SCI sends information in packets. Each packet consists of an unbroken sequence of 16-bit symbols. The symbol is accompanied by a flag bit. A transition of the flag bit from 0 to 1 indicates the start of a packet. A transition from 1 to 0 occurs 1 or 4 symbols before the packet end. A packet contains a header with address command and status information, payload and a CRC check symbol. The first symbol in the packet header contains the destination node address. If the address is not within the domain handled by the receiving node, the packet is passed to the output through the bypass FIFO. In the other case, the packet is fed to a receive queue and may be transferred to a ring in another dimension. All packets are marked when they pass the scrubber. Packets without a valid destination address will be removed when passing the scrubber for the second time to avoid filling the ring with packets that would otherwise circulate indefinitely.

Cache coherence

ensures data consistency in multiprocessor systems. The simplest form applied in earlier systems was based on clearing the cache contents between context switches and disabling the cache for data that were shared between two or more processors. These methods were feasible when the performance difference between the cache and memory were less than one order of magnitude. Modern processors with caches that are more than two orders of magnitude faster than main memory would not perform anywhere near optimal without more sophisticated methods for data consistency. Bus based systems use eavesdropping methods since buses are inherently broadcast. Modern systems with point-to point links use broadcast methods with snoop filter options to improve performance. Since broadcast and eavesdropping are inherently non-scalable, these are not used in SCI.
Instead, SCI uses a distributed directory-based cache coherence protocol with a linked list of nodes containing processors that share a particular cache line. Each node holds a directory for the main memory of the node with a tag for each line of memory. The memory tag holds a pointer to the head of the linked list and a state code for the line. Associated with each node is also a cache for holding remote data with a directory containing forward and backward pointers to nodes in the linked list sharing the cache line. The tag for the cache has seven states.
The distributed directory is scalable. The overhead for the directory based cache coherence is a constant percentage of the node’s memory and cache. This percentage is in the order of 4% for the memory and 7% for the cache.

Legacy

SCI is a standard for connecting the different resources within a multiprocessor computer system, and it is not as widely known to the public as for example the Ethernet family for connecting different systems. Different system vendors implemented different variants of SCI for their internal system infrastructure.
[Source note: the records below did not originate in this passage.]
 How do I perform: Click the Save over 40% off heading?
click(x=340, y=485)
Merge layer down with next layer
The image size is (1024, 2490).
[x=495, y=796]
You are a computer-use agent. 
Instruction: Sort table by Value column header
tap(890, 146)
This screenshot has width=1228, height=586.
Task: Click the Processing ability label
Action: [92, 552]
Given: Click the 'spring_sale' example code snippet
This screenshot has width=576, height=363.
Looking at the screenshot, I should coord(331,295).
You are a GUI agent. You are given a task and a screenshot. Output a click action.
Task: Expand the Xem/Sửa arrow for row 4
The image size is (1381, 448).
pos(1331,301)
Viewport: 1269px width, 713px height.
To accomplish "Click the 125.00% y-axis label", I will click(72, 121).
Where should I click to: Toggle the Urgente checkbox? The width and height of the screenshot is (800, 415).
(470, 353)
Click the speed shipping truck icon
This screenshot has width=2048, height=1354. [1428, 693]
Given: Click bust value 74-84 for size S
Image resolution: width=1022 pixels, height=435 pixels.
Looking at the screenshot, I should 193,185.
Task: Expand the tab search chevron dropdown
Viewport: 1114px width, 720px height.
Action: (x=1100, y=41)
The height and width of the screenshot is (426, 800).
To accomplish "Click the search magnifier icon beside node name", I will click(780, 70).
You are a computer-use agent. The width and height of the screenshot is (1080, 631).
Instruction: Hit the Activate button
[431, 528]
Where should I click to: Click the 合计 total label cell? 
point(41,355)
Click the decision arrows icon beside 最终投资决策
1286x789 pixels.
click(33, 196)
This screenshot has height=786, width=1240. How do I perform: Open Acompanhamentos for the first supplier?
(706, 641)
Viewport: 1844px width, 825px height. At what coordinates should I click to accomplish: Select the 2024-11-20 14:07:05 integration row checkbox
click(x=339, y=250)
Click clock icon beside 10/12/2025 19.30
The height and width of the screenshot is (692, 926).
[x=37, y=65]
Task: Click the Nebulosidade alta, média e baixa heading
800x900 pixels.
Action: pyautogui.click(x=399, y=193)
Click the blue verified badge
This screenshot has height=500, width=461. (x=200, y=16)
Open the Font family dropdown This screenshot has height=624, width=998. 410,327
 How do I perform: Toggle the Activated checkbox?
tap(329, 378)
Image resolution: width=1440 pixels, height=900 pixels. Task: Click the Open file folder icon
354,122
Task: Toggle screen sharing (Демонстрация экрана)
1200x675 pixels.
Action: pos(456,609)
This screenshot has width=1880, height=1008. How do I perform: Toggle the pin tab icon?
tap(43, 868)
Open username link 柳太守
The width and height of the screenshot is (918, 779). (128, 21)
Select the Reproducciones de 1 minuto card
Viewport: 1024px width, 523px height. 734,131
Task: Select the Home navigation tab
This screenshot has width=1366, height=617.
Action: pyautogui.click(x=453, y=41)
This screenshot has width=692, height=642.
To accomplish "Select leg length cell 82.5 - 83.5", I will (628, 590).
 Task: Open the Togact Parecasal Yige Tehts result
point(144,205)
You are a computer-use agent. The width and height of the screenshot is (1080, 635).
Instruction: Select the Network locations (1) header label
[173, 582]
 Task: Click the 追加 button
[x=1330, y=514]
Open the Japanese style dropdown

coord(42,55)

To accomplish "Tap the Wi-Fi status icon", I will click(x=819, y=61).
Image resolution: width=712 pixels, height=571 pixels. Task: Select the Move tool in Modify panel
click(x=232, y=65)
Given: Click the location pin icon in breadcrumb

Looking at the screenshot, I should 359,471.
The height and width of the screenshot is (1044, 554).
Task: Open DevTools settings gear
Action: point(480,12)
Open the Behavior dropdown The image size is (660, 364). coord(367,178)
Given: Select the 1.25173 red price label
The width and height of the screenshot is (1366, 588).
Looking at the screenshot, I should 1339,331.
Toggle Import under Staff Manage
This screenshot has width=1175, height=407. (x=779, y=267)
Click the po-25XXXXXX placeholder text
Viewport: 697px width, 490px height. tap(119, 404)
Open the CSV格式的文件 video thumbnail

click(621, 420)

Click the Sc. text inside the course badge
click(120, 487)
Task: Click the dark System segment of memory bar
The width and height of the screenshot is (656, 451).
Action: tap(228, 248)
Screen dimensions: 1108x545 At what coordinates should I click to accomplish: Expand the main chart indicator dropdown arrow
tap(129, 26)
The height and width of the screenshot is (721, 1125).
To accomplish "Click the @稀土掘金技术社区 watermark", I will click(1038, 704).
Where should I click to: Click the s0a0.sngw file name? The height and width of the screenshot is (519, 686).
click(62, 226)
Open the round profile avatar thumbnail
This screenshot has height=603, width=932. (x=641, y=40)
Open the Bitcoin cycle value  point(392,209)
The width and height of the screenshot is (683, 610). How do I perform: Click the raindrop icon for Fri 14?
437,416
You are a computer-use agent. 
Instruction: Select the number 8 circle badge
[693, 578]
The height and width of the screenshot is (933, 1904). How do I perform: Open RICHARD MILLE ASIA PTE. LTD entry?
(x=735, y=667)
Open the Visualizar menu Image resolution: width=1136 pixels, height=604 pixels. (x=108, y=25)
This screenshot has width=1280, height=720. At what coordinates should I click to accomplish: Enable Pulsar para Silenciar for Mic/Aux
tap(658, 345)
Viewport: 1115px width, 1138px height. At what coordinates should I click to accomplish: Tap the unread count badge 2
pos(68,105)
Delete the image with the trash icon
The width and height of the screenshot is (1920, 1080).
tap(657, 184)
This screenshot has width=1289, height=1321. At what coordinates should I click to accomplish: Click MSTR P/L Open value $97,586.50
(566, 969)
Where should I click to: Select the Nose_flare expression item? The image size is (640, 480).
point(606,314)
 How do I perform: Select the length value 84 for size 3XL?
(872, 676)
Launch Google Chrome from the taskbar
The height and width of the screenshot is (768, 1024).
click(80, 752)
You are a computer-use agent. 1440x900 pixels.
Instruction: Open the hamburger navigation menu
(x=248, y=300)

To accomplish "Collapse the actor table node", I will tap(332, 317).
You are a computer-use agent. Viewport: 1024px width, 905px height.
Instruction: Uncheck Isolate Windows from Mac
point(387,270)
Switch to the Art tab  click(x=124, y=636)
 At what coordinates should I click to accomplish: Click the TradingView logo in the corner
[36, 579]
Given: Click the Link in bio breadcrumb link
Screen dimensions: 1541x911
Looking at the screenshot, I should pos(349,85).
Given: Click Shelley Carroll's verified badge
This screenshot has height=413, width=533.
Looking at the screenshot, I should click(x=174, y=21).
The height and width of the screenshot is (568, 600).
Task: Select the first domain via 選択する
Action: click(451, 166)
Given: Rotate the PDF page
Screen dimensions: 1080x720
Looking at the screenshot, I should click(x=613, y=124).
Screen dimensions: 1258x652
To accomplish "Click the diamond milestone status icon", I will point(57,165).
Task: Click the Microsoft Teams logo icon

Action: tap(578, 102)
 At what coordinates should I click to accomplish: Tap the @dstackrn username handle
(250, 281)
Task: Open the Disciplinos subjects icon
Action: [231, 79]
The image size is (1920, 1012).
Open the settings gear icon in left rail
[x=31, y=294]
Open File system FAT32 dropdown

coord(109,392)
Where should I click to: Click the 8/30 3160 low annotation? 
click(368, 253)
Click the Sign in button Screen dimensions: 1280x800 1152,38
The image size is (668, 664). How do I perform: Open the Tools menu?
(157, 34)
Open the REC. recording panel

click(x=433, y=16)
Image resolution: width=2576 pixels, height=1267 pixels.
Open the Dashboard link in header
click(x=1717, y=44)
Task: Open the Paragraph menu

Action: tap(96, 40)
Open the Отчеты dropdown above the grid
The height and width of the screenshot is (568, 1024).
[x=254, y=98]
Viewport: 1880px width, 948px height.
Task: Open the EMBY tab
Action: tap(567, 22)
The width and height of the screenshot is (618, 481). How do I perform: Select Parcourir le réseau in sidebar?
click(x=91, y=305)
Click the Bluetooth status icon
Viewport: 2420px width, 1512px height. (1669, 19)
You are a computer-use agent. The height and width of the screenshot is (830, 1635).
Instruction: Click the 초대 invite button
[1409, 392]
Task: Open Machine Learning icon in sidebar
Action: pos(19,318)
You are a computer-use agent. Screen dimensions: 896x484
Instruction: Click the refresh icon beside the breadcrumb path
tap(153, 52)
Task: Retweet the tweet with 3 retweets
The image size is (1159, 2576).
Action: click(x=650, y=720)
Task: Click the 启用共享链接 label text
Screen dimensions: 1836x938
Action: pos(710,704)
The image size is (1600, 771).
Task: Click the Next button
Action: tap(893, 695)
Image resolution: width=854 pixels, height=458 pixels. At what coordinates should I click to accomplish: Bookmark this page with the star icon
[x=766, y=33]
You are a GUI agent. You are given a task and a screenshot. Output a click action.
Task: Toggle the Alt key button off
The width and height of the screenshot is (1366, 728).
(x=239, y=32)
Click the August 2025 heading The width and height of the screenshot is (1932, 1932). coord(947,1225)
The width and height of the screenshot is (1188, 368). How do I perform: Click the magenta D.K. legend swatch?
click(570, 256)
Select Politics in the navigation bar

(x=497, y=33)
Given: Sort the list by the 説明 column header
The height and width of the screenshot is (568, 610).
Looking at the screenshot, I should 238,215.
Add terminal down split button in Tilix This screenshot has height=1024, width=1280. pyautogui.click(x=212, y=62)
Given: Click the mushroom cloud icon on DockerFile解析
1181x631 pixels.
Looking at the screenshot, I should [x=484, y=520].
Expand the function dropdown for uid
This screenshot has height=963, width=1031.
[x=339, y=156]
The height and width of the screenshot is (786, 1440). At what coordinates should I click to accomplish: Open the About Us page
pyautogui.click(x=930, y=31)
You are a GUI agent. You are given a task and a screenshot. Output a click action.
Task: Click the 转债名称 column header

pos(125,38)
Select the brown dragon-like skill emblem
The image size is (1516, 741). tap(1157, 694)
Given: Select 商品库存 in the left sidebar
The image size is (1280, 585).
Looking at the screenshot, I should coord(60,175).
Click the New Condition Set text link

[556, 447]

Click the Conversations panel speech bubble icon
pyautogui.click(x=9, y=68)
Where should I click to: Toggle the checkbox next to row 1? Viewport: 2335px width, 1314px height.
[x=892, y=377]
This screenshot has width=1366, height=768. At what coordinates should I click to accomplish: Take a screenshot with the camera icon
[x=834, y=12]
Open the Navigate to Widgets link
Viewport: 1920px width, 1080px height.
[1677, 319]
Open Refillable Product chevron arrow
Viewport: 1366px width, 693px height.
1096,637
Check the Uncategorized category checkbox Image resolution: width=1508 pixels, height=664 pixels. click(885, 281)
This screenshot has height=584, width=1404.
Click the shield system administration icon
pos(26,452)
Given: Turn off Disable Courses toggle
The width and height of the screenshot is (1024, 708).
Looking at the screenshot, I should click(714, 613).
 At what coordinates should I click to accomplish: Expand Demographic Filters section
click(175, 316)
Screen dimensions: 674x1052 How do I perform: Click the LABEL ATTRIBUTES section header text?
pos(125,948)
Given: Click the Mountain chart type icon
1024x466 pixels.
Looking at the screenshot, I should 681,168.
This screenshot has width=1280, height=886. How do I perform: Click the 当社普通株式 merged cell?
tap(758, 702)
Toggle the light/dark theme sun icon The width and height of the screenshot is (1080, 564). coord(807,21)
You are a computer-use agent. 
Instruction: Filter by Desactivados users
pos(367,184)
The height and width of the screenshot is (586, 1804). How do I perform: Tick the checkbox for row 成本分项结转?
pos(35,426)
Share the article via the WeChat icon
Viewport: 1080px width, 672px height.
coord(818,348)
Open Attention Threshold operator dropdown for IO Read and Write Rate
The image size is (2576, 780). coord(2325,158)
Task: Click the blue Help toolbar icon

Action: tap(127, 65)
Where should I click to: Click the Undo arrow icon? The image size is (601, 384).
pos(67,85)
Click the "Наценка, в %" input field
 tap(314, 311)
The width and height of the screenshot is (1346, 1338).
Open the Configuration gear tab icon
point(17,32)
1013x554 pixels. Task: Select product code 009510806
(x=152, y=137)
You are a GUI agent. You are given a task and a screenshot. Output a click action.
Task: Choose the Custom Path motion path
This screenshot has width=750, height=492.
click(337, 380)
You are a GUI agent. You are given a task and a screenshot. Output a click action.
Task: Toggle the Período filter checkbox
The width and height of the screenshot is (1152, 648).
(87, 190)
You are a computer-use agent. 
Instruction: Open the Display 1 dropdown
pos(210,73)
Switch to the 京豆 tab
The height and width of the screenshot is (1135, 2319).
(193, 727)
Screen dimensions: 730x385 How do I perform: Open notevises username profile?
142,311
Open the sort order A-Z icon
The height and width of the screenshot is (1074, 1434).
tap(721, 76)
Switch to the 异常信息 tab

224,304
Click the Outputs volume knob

These different implementations interface to very intricate mechanisms in processors and memory systems and each vendor has to preserve some degrees of compatibility for both hardware and software.
Gustavson led a group called the Scalable Coherent Interface and Serial Express Users, Developers, and Manufacturers Association and maintained a web site for the technology starting in 1996. A series of workshops were held through 1999.
After the first 1992 edition, follow-on projects defined shared data formats in 1993, a version using low-voltage differential signaling in 1996, and a memory interface known as Ramlink later in 1996.
In January 1998, the SLDRAM corporation was formed to hold patents on an attempt to define a new memory interface that was related to another working group called SerialExpress or Local Area Memory Port.
However, by early 1999 the new memory standard was abandoned.
In 1999 a series of papers was published as a book on SCI.
An updated specification was published in July 2000 by the International Electrotechnical Commission of the International Organization for Standardization as ISO/IEC 13961.